» Aim:
Please revise the lines below by changing "assignee" to "reviewer" and leaving everything else the same. Leave the pictures out of your answer.

______

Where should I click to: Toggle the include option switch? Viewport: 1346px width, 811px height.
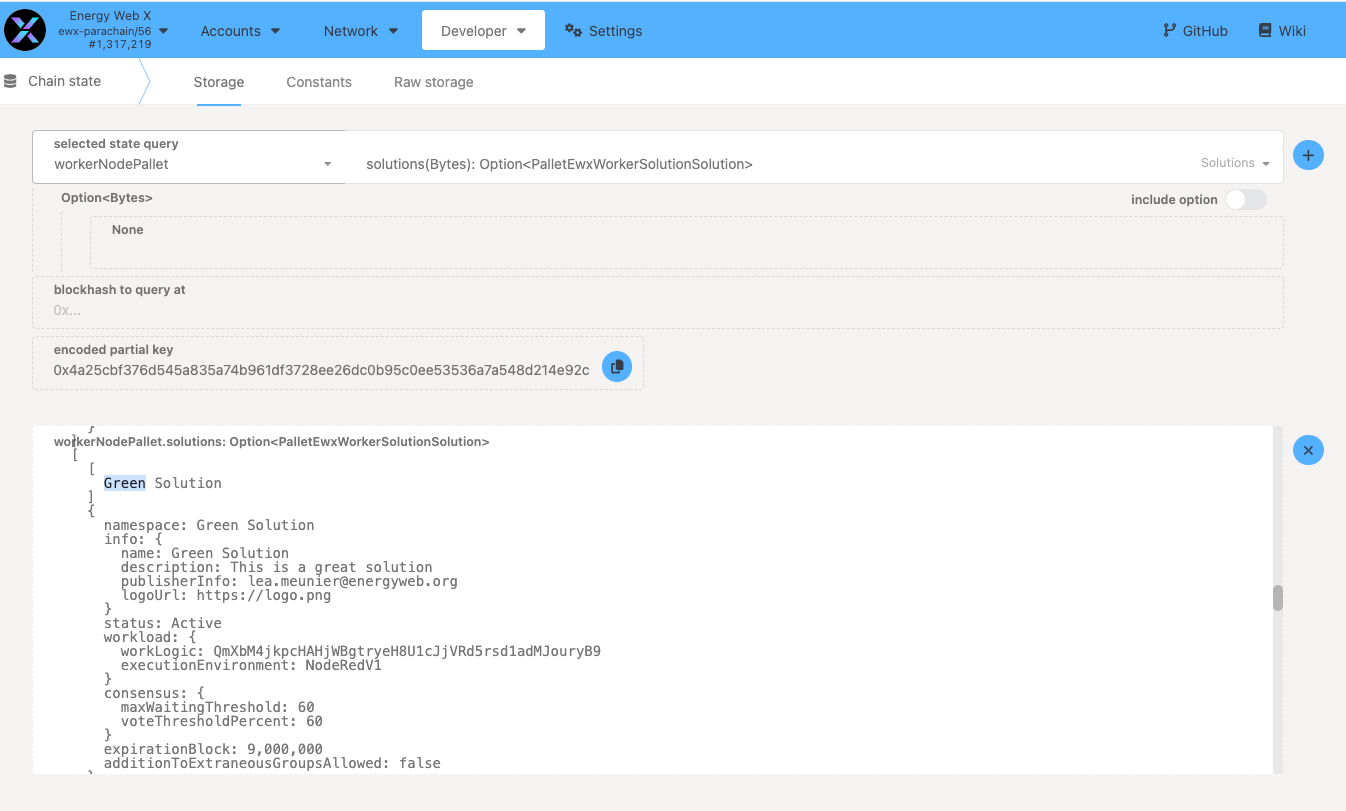pyautogui.click(x=1245, y=199)
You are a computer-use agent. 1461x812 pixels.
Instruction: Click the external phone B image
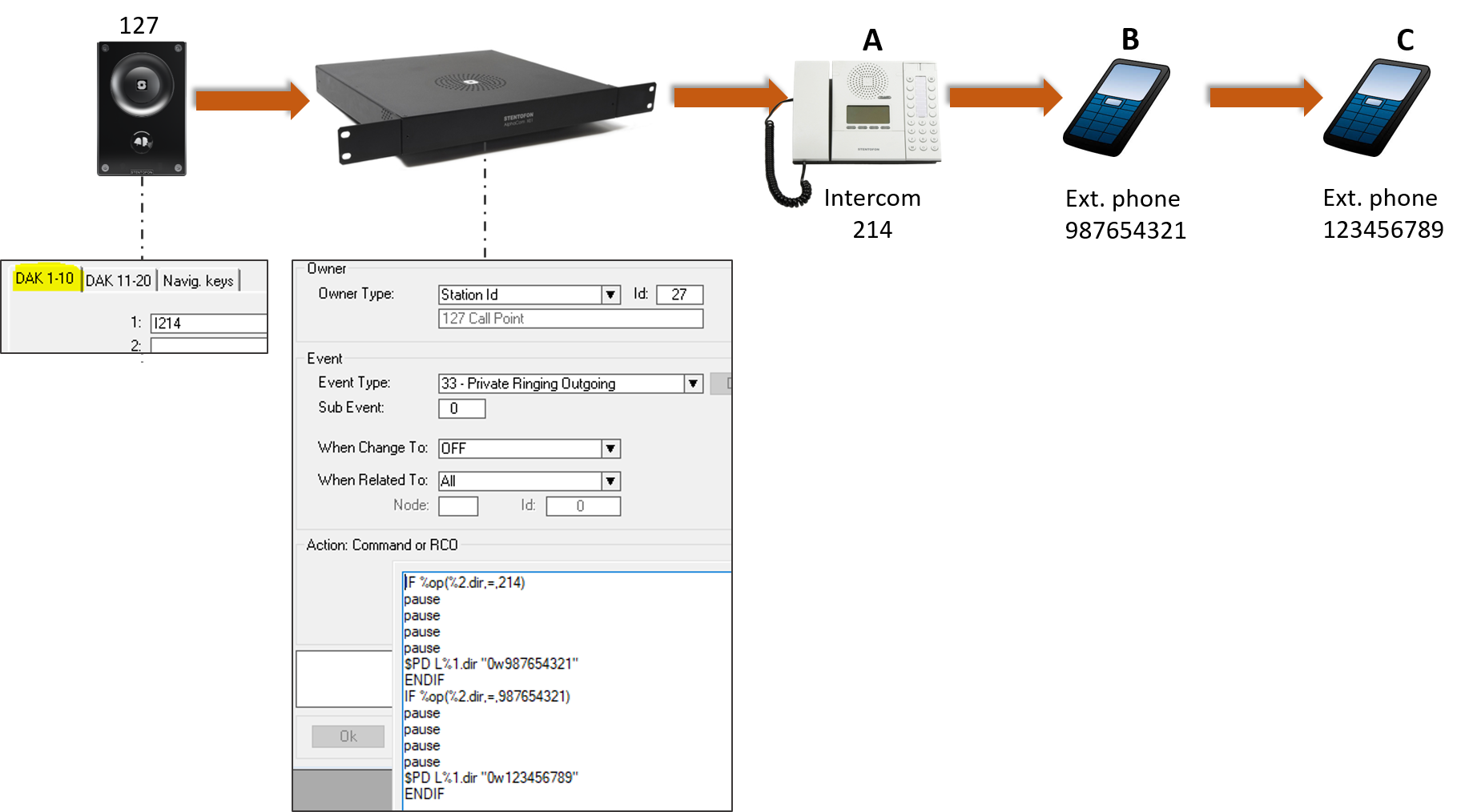point(1117,107)

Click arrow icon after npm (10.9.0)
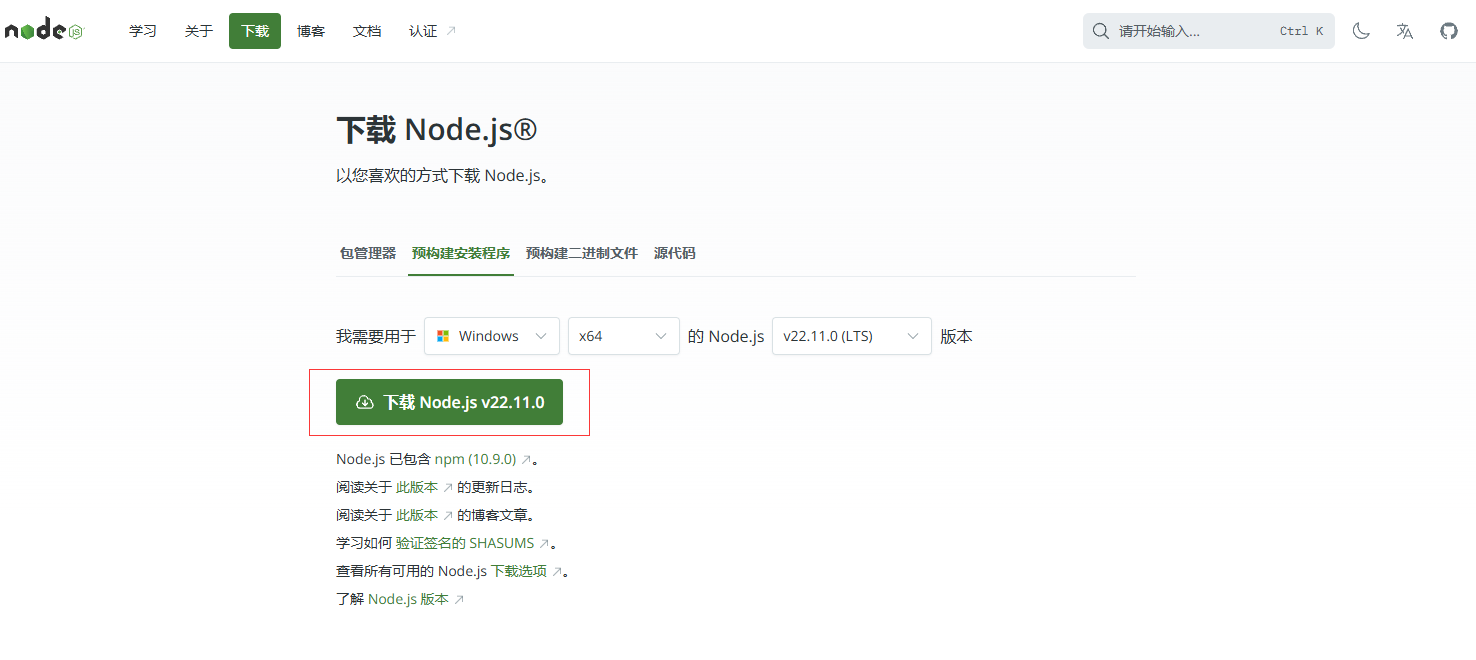[526, 460]
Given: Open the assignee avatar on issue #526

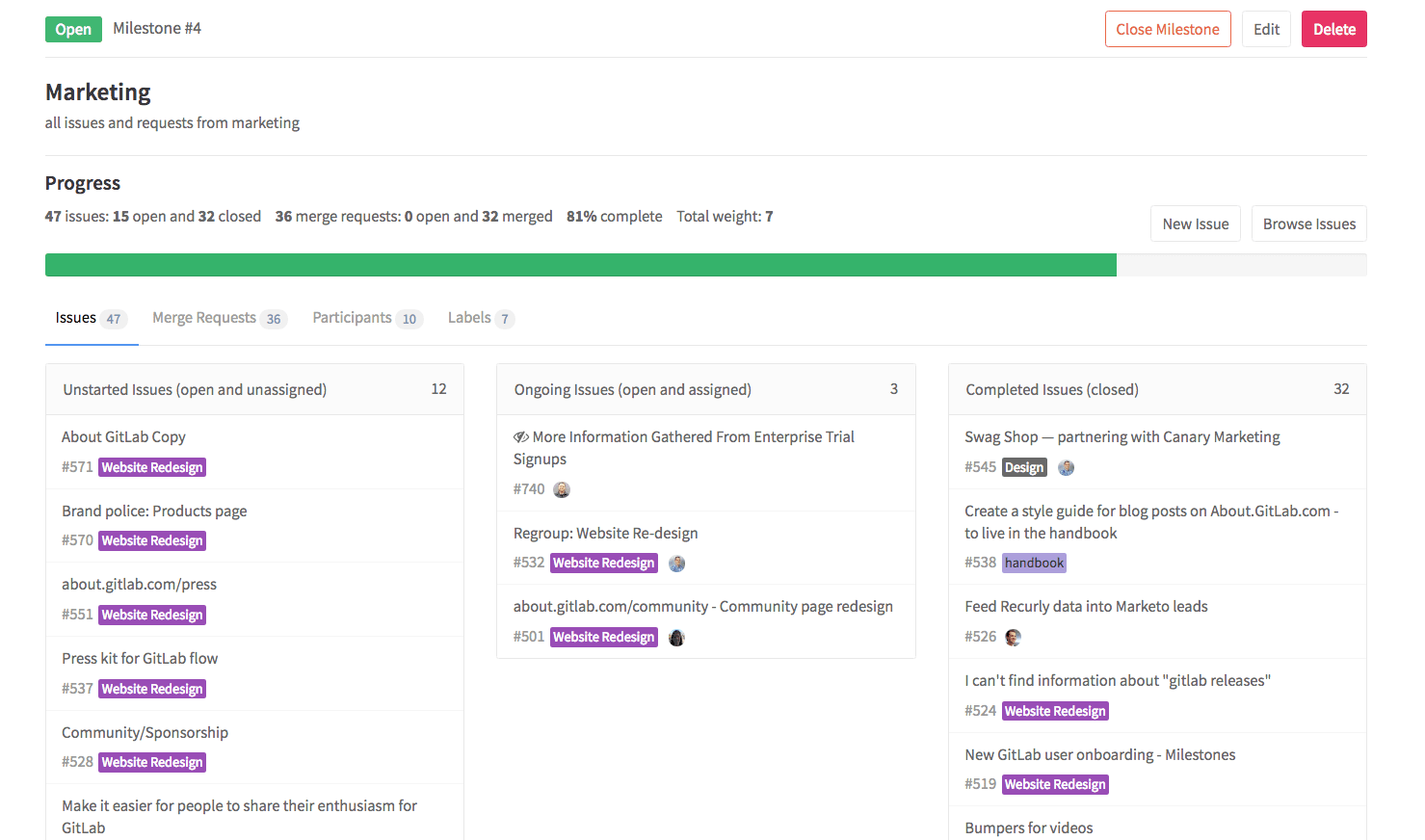Looking at the screenshot, I should tap(1013, 637).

______

» Reply:
Where should I click to: Toggle the include option switch? Viewport: 1346px width, 811px height.
pyautogui.click(x=1245, y=199)
You are a computer-use agent. 1461x812 pixels.
Instruction: Click the external phone B image
point(1117,107)

Click arrow icon after npm (10.9.0)
[526, 460]
Given: Open the reviewer avatar on issue #526

Looking at the screenshot, I should tap(1013, 637).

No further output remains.